Goal of the exercise:
Copy the following lines exactly as they appear.

Input material:
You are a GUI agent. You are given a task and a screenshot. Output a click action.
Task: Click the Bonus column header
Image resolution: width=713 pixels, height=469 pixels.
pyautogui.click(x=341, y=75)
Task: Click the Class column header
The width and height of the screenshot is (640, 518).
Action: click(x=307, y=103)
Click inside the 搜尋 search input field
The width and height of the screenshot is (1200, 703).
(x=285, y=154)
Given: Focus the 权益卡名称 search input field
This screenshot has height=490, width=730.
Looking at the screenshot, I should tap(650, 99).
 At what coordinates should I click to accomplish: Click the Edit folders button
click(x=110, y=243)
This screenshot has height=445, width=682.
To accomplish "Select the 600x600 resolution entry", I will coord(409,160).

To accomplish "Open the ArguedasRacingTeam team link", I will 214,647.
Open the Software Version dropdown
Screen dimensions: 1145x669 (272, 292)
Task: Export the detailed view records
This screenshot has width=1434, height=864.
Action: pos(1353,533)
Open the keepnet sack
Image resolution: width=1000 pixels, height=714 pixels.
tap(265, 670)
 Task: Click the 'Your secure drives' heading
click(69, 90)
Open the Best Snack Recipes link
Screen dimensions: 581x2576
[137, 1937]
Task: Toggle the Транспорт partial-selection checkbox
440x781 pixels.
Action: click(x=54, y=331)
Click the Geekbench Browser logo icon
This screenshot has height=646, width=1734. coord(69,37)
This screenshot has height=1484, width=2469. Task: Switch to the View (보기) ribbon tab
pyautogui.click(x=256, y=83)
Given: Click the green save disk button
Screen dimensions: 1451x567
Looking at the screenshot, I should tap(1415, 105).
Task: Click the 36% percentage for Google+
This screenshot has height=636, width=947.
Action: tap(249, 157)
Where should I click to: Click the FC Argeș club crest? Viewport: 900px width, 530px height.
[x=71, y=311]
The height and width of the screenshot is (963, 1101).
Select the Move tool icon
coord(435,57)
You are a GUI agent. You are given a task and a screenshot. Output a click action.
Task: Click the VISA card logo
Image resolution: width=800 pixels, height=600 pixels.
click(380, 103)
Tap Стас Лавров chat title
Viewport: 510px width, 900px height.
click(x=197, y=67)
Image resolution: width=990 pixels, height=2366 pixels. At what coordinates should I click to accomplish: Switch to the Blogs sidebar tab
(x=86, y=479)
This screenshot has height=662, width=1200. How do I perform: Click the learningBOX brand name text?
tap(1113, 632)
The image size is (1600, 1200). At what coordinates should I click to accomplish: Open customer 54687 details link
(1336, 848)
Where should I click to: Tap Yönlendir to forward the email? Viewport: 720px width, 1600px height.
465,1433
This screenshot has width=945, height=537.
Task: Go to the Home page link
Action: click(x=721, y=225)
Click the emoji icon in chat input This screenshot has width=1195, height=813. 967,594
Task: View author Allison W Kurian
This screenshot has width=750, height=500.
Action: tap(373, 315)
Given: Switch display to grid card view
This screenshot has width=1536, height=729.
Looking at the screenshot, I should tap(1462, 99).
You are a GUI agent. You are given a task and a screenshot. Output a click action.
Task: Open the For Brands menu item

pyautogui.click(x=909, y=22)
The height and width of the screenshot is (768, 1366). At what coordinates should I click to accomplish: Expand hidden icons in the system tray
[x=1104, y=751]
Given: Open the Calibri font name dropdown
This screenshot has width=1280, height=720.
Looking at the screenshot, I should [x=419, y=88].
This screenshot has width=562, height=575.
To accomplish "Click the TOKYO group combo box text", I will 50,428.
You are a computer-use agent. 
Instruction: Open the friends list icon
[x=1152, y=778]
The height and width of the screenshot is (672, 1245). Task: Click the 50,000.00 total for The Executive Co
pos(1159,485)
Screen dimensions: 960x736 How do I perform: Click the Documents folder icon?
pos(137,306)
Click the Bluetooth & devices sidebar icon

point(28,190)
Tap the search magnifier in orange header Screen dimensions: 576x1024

Full answer:
You are a GUI agent. You are given a task and a screenshot. Output a click action.
Task: Click the Bonus column header
Image resolution: width=713 pixels, height=469 pixels.
pyautogui.click(x=341, y=75)
Task: Click the Class column header
The width and height of the screenshot is (640, 518).
Action: click(x=307, y=103)
Click inside the 搜尋 search input field
The width and height of the screenshot is (1200, 703).
(x=285, y=154)
Given: Focus the 权益卡名称 search input field
This screenshot has height=490, width=730.
Looking at the screenshot, I should tap(650, 99).
 At what coordinates should I click to accomplish: Click the Edit folders button
click(x=110, y=243)
This screenshot has height=445, width=682.
To accomplish "Select the 600x600 resolution entry", I will coord(409,160).

To accomplish "Open the ArguedasRacingTeam team link", I will 214,647.
Open the Software Version dropdown
Screen dimensions: 1145x669 (272, 292)
Task: Export the detailed view records
This screenshot has width=1434, height=864.
Action: pos(1353,533)
Open the keepnet sack
Image resolution: width=1000 pixels, height=714 pixels.
tap(265, 670)
 Task: Click the 'Your secure drives' heading
click(69, 90)
Open the Best Snack Recipes link
Screen dimensions: 581x2576
[137, 1937]
Task: Toggle the Транспорт partial-selection checkbox
440x781 pixels.
Action: click(x=54, y=331)
Click the Geekbench Browser logo icon
This screenshot has height=646, width=1734. coord(69,37)
This screenshot has height=1484, width=2469. Task: Switch to the View (보기) ribbon tab
pyautogui.click(x=256, y=83)
Given: Click the green save disk button
Screen dimensions: 1451x567
Looking at the screenshot, I should tap(1415, 105).
Task: Click the 36% percentage for Google+
This screenshot has height=636, width=947.
Action: tap(249, 157)
Where should I click to: Click the FC Argeș club crest? Viewport: 900px width, 530px height.
[x=71, y=311]
The height and width of the screenshot is (963, 1101).
Select the Move tool icon
coord(435,57)
You are a GUI agent. You are given a task and a screenshot. Output a click action.
Task: Click the VISA card logo
Image resolution: width=800 pixels, height=600 pixels.
click(380, 103)
Tap Стас Лавров chat title
Viewport: 510px width, 900px height.
click(x=197, y=67)
Image resolution: width=990 pixels, height=2366 pixels. At what coordinates should I click to accomplish: Switch to the Blogs sidebar tab
(x=86, y=479)
This screenshot has height=662, width=1200. How do I perform: Click the learningBOX brand name text?
tap(1113, 632)
The image size is (1600, 1200). At what coordinates should I click to accomplish: Open customer 54687 details link
(1336, 848)
Where should I click to: Tap Yönlendir to forward the email? Viewport: 720px width, 1600px height.
465,1433
This screenshot has width=945, height=537.
Task: Go to the Home page link
Action: click(x=721, y=225)
Click the emoji icon in chat input This screenshot has width=1195, height=813. 967,594
Task: View author Allison W Kurian
This screenshot has width=750, height=500.
Action: tap(373, 315)
Given: Switch display to grid card view
This screenshot has width=1536, height=729.
Looking at the screenshot, I should tap(1462, 99).
You are a GUI agent. You are given a task and a screenshot. Output a click action.
Task: Open the For Brands menu item

pyautogui.click(x=909, y=22)
The height and width of the screenshot is (768, 1366). At what coordinates should I click to accomplish: Expand hidden icons in the system tray
[x=1104, y=751]
Given: Open the Calibri font name dropdown
This screenshot has width=1280, height=720.
Looking at the screenshot, I should [x=419, y=88].
This screenshot has width=562, height=575.
To accomplish "Click the TOKYO group combo box text", I will 50,428.
You are a computer-use agent. 
Instruction: Open the friends list icon
[x=1152, y=778]
The height and width of the screenshot is (672, 1245). Task: Click the 50,000.00 total for The Executive Co
pos(1159,485)
Screen dimensions: 960x736 How do I perform: Click the Documents folder icon?
pos(137,306)
Click the Bluetooth & devices sidebar icon

point(28,190)
Tap the search magnifier in orange header Screen dimensions: 576x1024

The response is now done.